#### PAGE EXCERPT:
Shopify Inc . will introduce a new revenue share model for developers and speed up transactions as the COVID-19 pandemic continues to pit the company against Amazon.com Inc.

Shopify announced Tuesday that as of Aug. 1 it won’t take any share of the first US$1-million in revenue developers make every year on the array of booking features, subscription tools and other products they design for the e-commerce company’s software.

Shopify previously took a 20-per-cent share of all revenues earned by each of the roughly 6,000 developers who create and sell tools that can be integrated and used with Shopify systems. It will now only take 15 per cent once the US$1-million mark is reached.

“We believe that developers can build big businesses on Shopify and so we hope to signal that the revenue potential extends much upwards of $1-million,” said Ian Black, Shopify’s managing director of Canada.

Shopify, which is based in Ottawa but uses the “internet, everywhere” placeline on press releases, announced the new revenue share model at its annual Unite conference, which was held virtually because of the COVID-19 pandemic.

#### EXERCISE REQUIREMENTS:
1) In the Shopify article, answer these:
(a) On what date does the new revenue share model take effect?
(b) What share of all developer revenues did Shopify previously take?
(c) How was the Unite conference held this year, and why?
2) Rewrite the Shopify article starting with "Shopify Inc ." and going on through "director of Canada.", putting "app makers" in place of "developers".
3) Can you extend the news piece on Shopify's revenue share model, picking up after its final sentence?

#### STORED DATA:

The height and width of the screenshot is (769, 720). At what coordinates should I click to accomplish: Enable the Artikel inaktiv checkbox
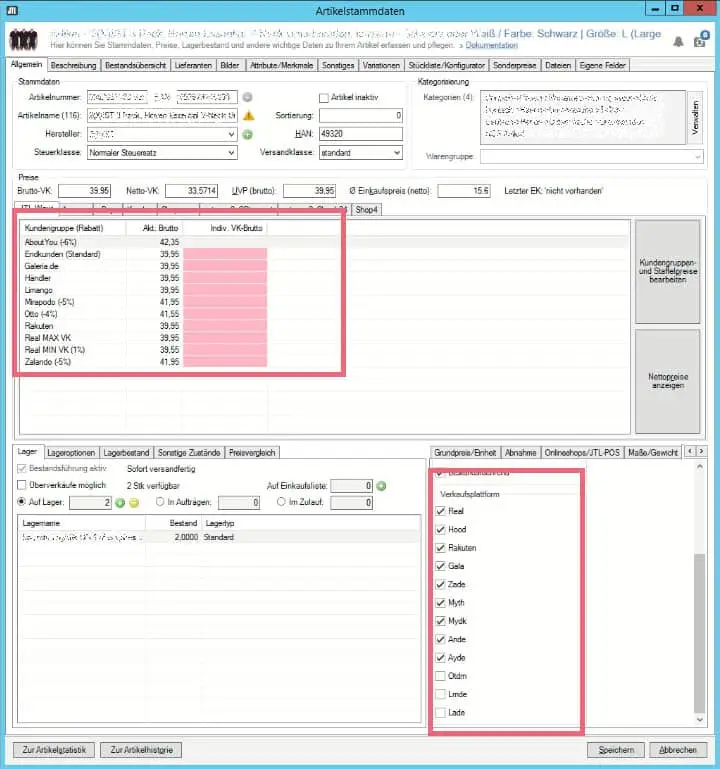[x=323, y=98]

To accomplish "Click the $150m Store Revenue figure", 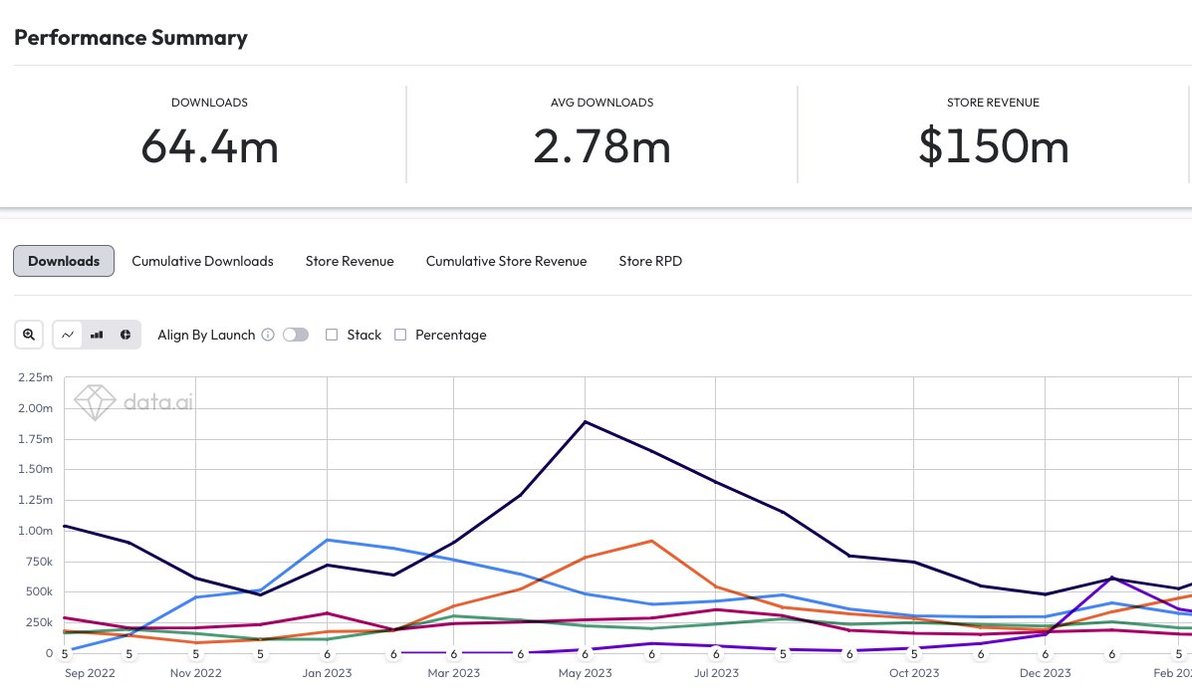I will (x=993, y=147).
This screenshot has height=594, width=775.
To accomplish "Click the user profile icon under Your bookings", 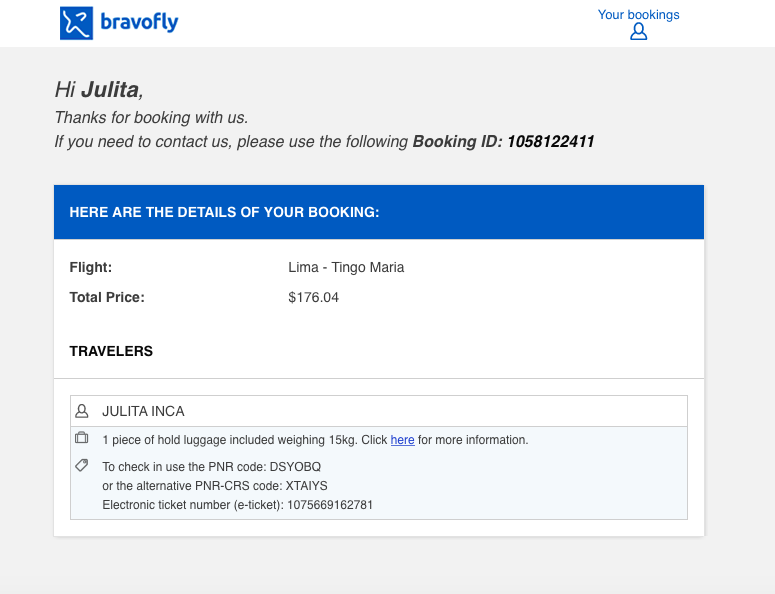I will 638,32.
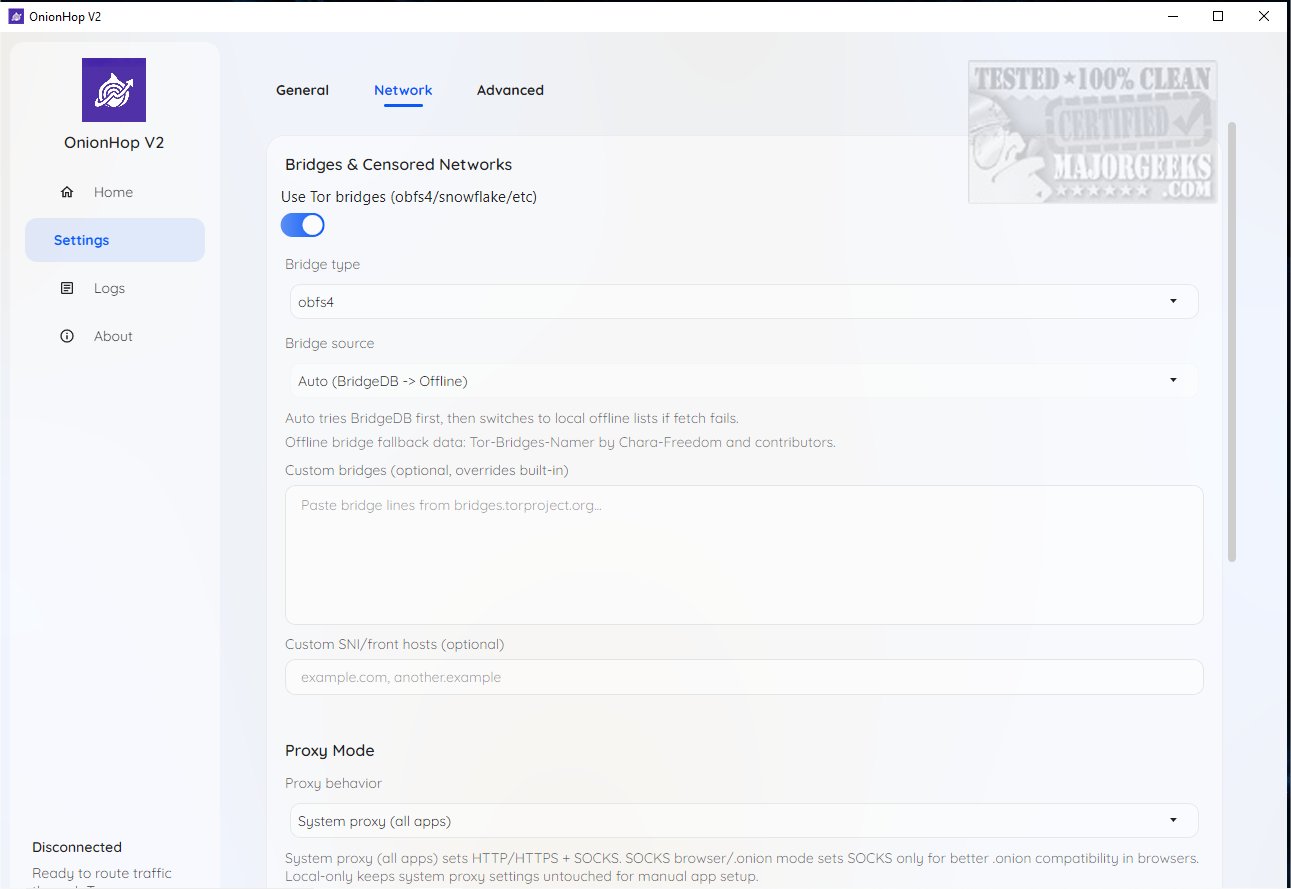The width and height of the screenshot is (1291, 889).
Task: Maximize the OnionHop window
Action: [x=1218, y=16]
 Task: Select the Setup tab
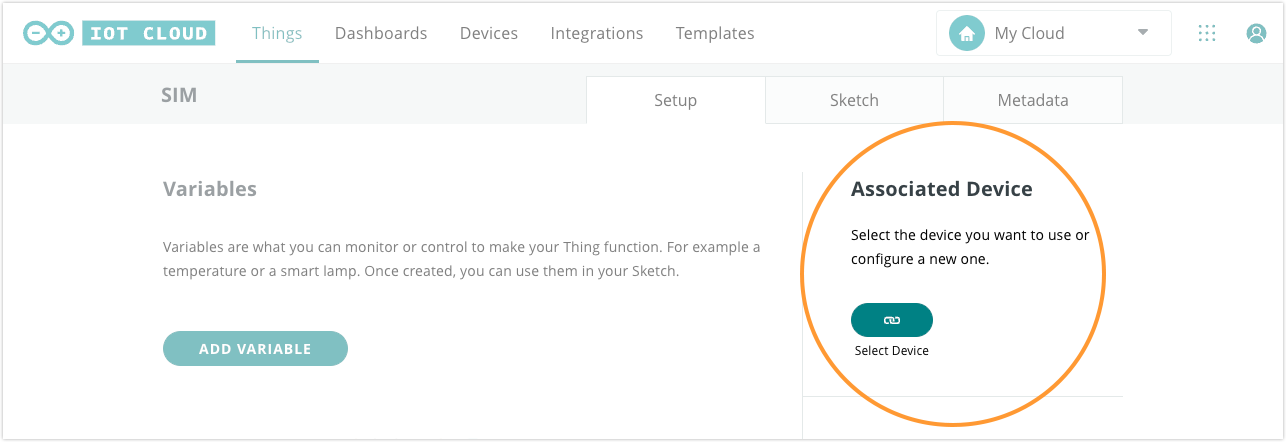675,100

#### RESULTS FOR THE EXERCISE:
1)
(a) Aug. 1
(b) 20 per cent
(c) It was held virtually because of the COVID-19 pandemic.

2)
Shopify Inc . will introduce a new revenue share model for app makers and speed up transactions as the COVID-19 pandemic continues to pit the company against Amazon.com Inc.

Shopify announced Tuesday that as of Aug. 1 it won’t take any share of the first US$1-million in revenue app makers make every year on the array of booking features, subscription tools and other products they design for the e-commerce company’s software.

Shopify previously took a 20-per-cent share of all revenues earned by each of the roughly 6,000 app makers who create and sell tools that can be integrated and used with Shopify systems. It will now only take 15 per cent once the US$1-million mark is reached.

“We believe that app makers can build big businesses on Shopify and so we hope to signal that the revenue potential extends much upwards of $1-million,” said Ian Black, Shopify’s managing director of Canada.

3)
The health crisis created a window of opportunity for Shopify, which helps small businesses and brands as big as Netflix, Kylie Cosmetics and Budweiser run online stores.

But as scores of temporarily closed companies rushed online, the competition for their business intensified and Shopify was increasingly painted as a competitor to e-commerce giant Amazon.

Mr. Black brushed off the rivalry, saying “I don’t know if that’s the lens so much,” but he acknowledged the revenue share announcement was designed to attract more developers.

“We know that so much of the innovation that happens online is built by developers and built by technical entrepreneurs,” Mr. Black said.

“It’s a place where they have a lot of options, but fundamentally, Shopify wants to be the company where we enable the most innovation in commerce.”

Amazon announced in June that it will take a 20-per-cent cut from developers who earn up to US$1-million in the prior calendar year. Those earning less than US$1-million in Amazon app store revenue will also receive 10 per cent of their revenue as credits for the company’s web services offerings. It previously took a 30-per-cent cut.

Apple Inc. and Google also dropped what they will take from a developer’s first US$1-million in revenue to 15 per cent from 30 per cent.

On top of changes to its revenue share model, Shopify announced Tuesday that it will make checkout twice as fast and will be able to handle seven times the volume of simultaneous buyers.

That means individual stores will be able to process tens of thousands of checkouts a minute – equivalent to the sales volumes Shopify saw on Black Friday and Cyber Monday in 2020.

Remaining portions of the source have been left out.